═════ INFORMATION SHOWN
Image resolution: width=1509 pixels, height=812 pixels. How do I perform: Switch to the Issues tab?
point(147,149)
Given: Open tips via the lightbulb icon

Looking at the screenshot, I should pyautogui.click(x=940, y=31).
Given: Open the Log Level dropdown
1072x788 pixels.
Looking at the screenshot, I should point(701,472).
══════════
═════ INFORMATION SHOWN
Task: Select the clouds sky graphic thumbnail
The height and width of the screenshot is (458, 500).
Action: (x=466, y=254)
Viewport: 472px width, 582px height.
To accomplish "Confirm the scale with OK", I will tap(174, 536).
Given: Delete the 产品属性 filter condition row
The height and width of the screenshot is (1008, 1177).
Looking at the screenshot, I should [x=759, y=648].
══════════
● **TASK REQUIREMENTS**: Copy out the data above word for word, starting at the line that contains "Task: Select the clouds sky graphic thumbnail" and ending at the line that contains "Looking at the screenshot, I should [x=759, y=648].".

● **TASK RESULT**:
Task: Select the clouds sky graphic thumbnail
The height and width of the screenshot is (458, 500).
Action: (x=466, y=254)
Viewport: 472px width, 582px height.
To accomplish "Confirm the scale with OK", I will tap(174, 536).
Given: Delete the 产品属性 filter condition row
The height and width of the screenshot is (1008, 1177).
Looking at the screenshot, I should [x=759, y=648].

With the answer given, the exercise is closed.